XV.   Alors, les hommes perdront tout sang-froid et toute présence d’esprit ; dans leur soudaine panique, ils laisseront à l’abandon propriétés et affaires qui les préoccupent tant aujourd’hui ; ils se boucheront les oreilles, ils fuiront à toutes jambes, dans toutes directions, respirant à peine ; ils auront des éblouissements et des tintements d’oreilles ; ils voudront se retenir les uns aux autres, et s’entraîneront tous ensemble au gouffre béant des vengeances éternelles, et des remords amers. Ce sera un sauve qui peut général. Tout sera saccagé, foulé aux pieds, dévasté comme une vigne après la vendange. Les villes seront moissonnées par les flammes comme par des faux rougies au fourneau de Vulcain ; les éclats des poutres incendiées sillonneront les ténèbres de la voûte des cieux. Sur ce Chaos de misères et de douleurs, du Ciel à la Terre tremblants, la Faim, le Crime, le Désespoir et la Mort voleront lentement, chargés de cadavres !

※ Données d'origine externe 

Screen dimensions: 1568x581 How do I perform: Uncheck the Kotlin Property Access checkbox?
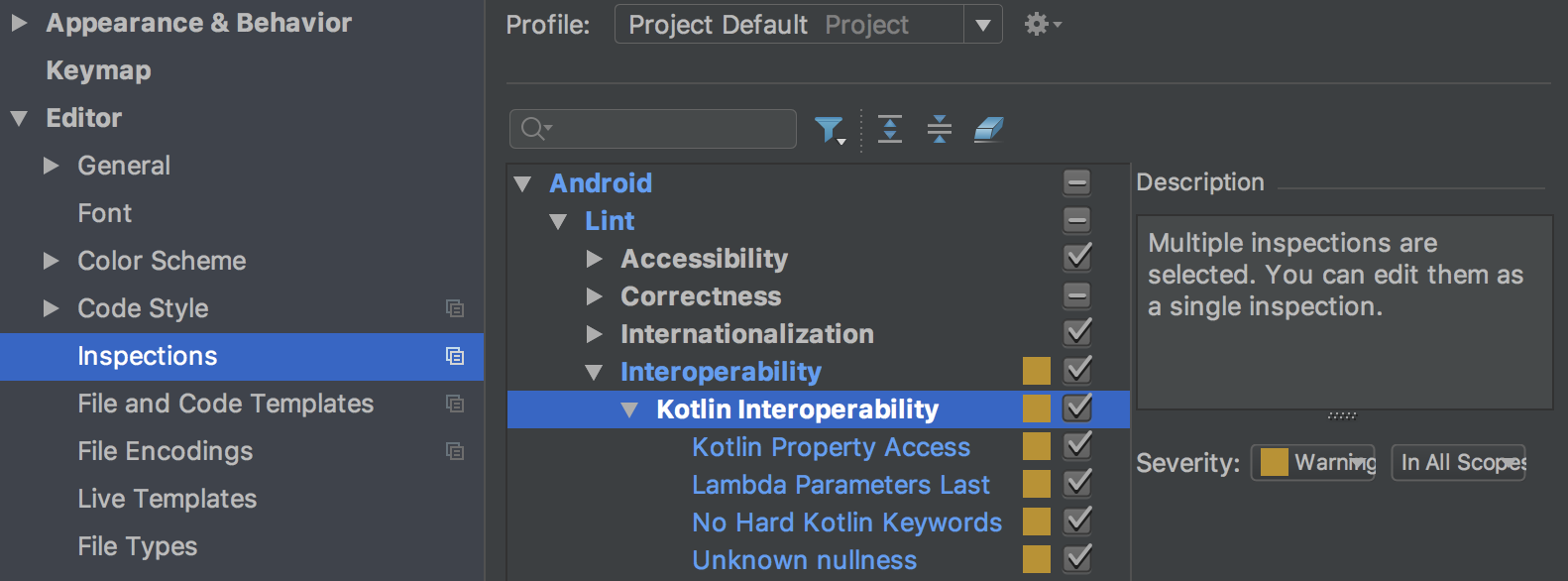click(x=1077, y=446)
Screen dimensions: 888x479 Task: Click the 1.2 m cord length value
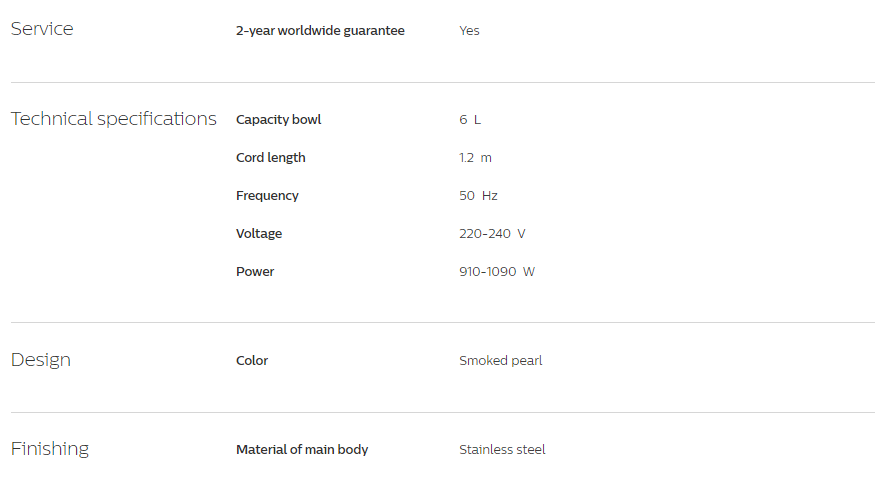(x=475, y=157)
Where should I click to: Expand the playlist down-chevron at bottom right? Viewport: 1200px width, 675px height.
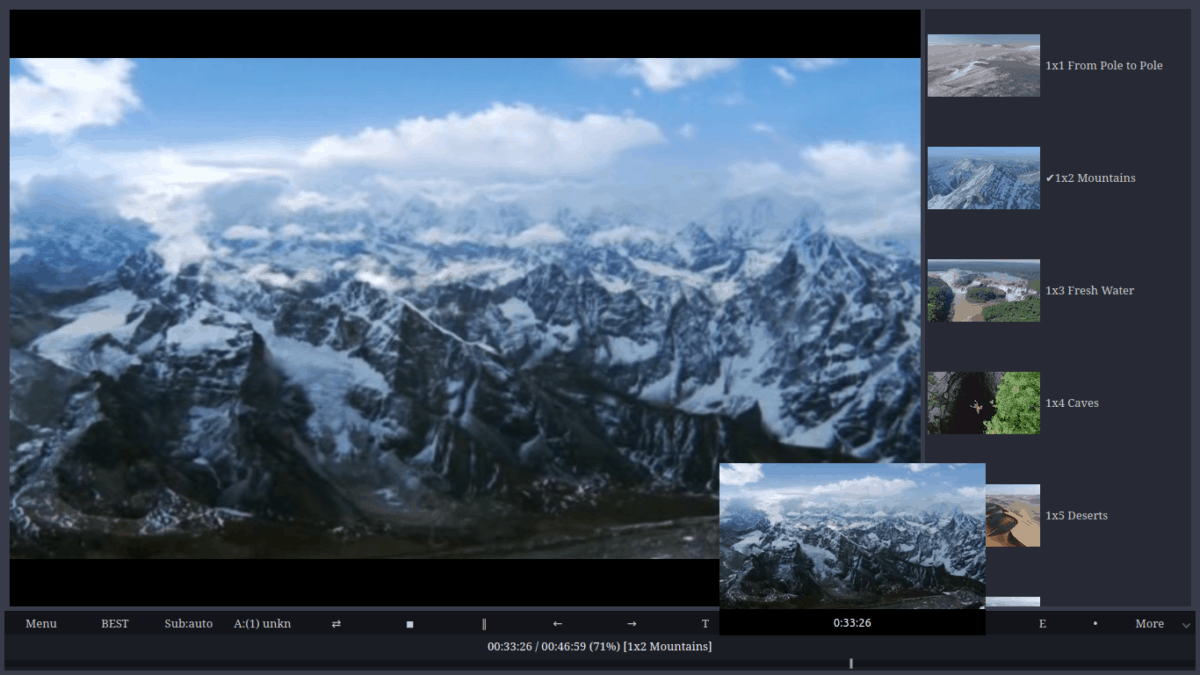coord(1186,624)
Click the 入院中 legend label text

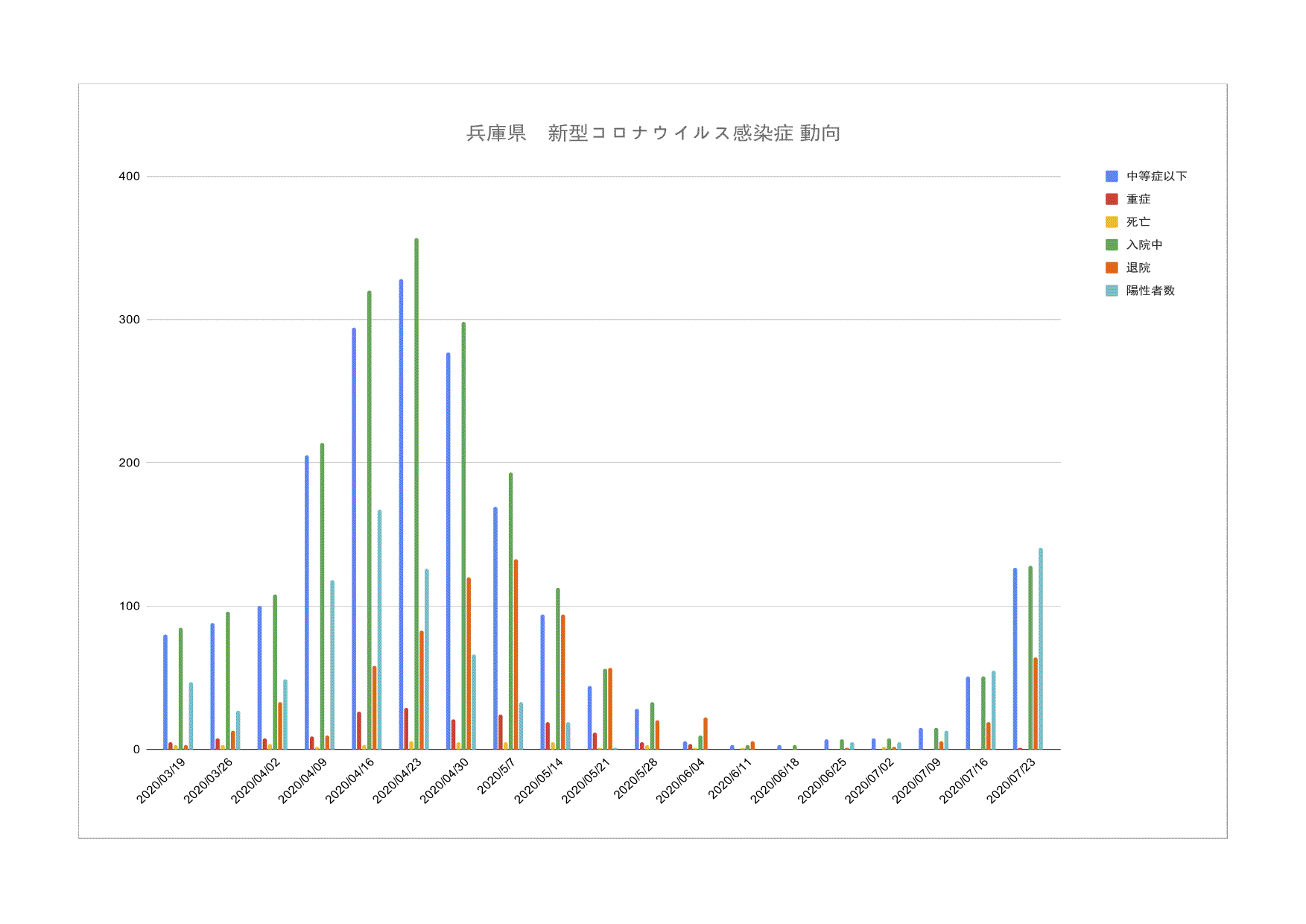(1144, 245)
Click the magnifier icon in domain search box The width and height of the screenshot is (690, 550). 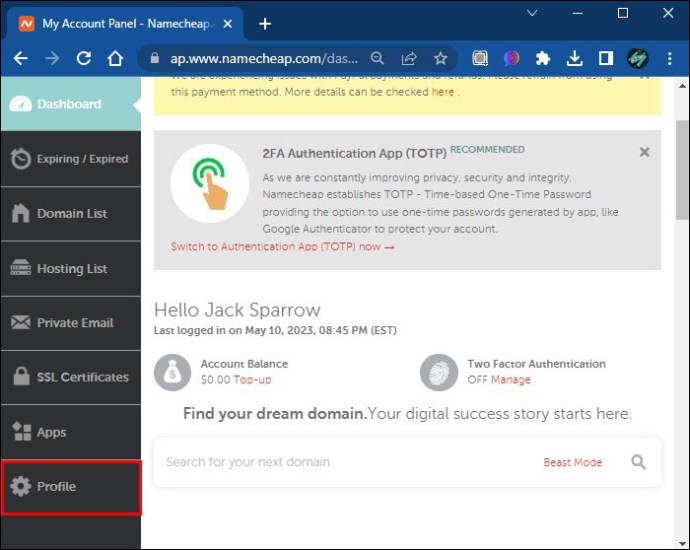tap(638, 462)
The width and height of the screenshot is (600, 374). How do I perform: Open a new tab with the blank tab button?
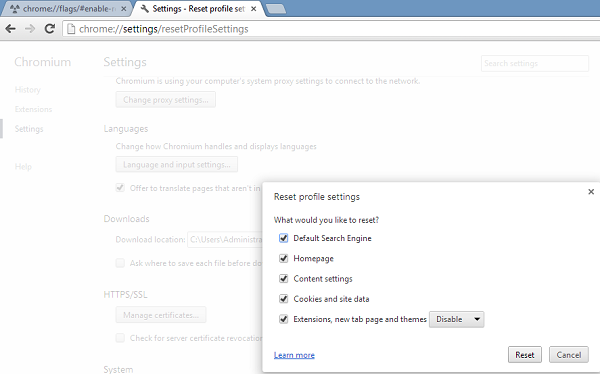click(x=276, y=9)
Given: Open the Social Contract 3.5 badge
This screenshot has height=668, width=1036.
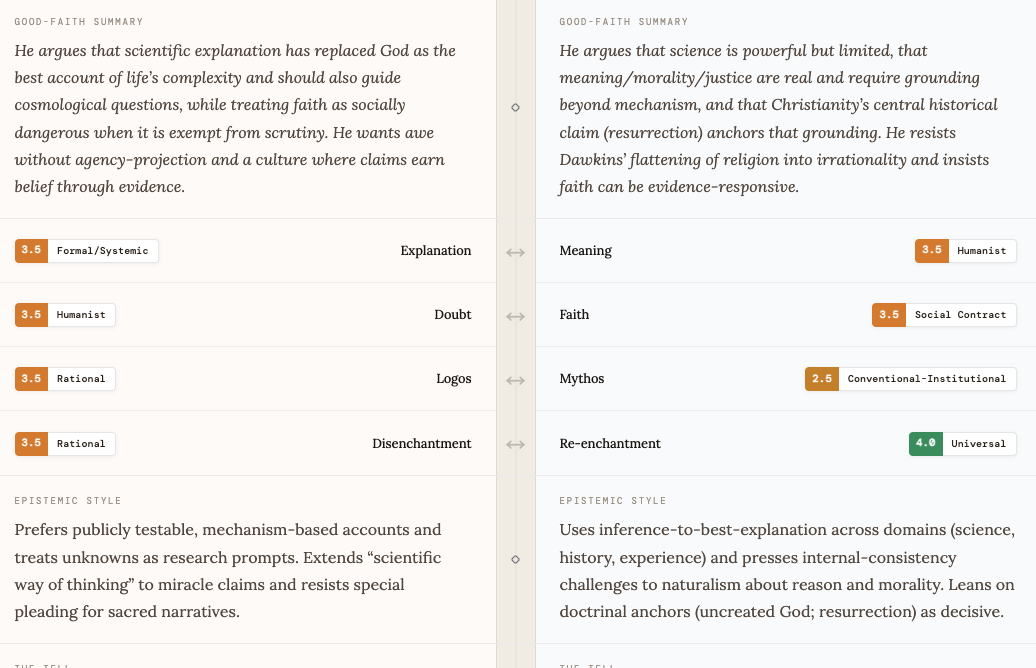Looking at the screenshot, I should 944,315.
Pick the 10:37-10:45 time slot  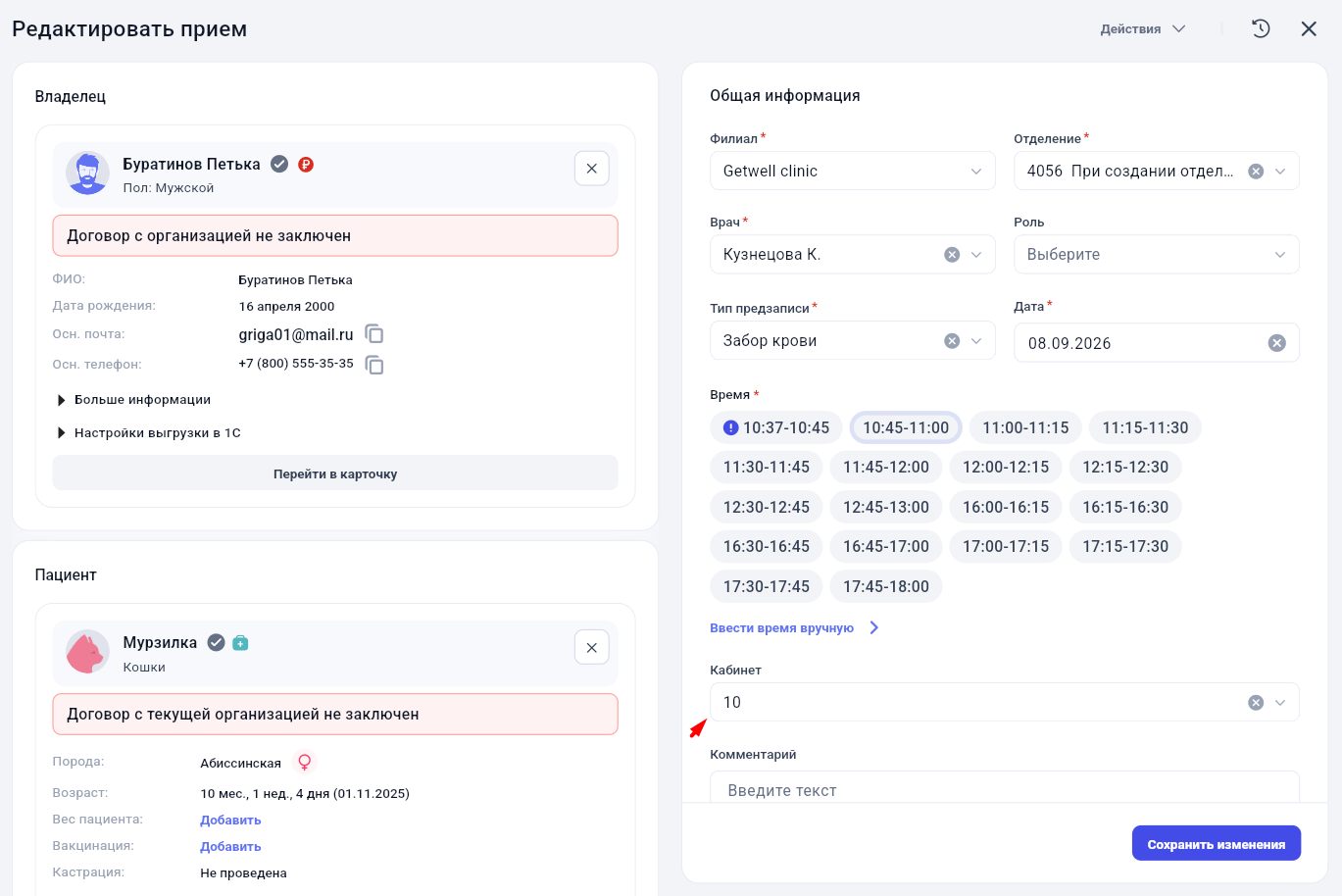[776, 427]

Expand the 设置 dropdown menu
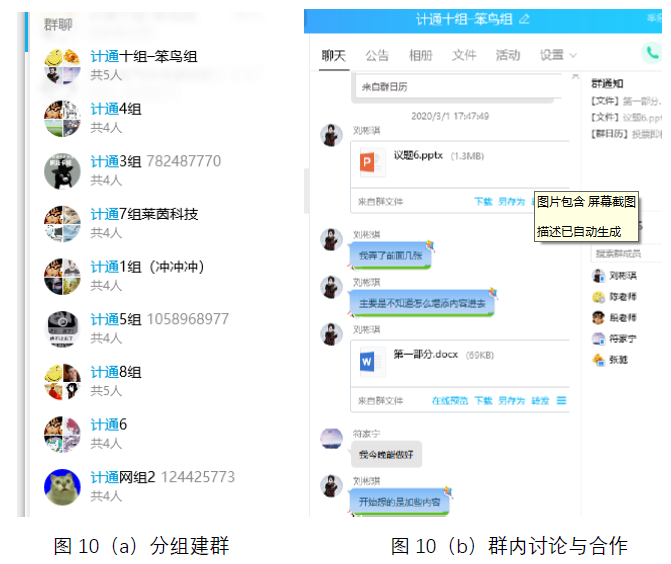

— Quand une guerre a pour but d’arracher une société ancienne à son gisement séculaire, de confondre tous ses intérêts, d’agiter toutes ses couches, de purifier les sources de la vie, il faut que cette guerre dure, qu’elle dure longtemps. Car les résultats sociaux que les guerres amènent sont proportionnels aux bouleversements qu’elles occasionnent. La Justice, si longtemps délaissée par les hommes, demande aujourd’hui à être chèrement achetée.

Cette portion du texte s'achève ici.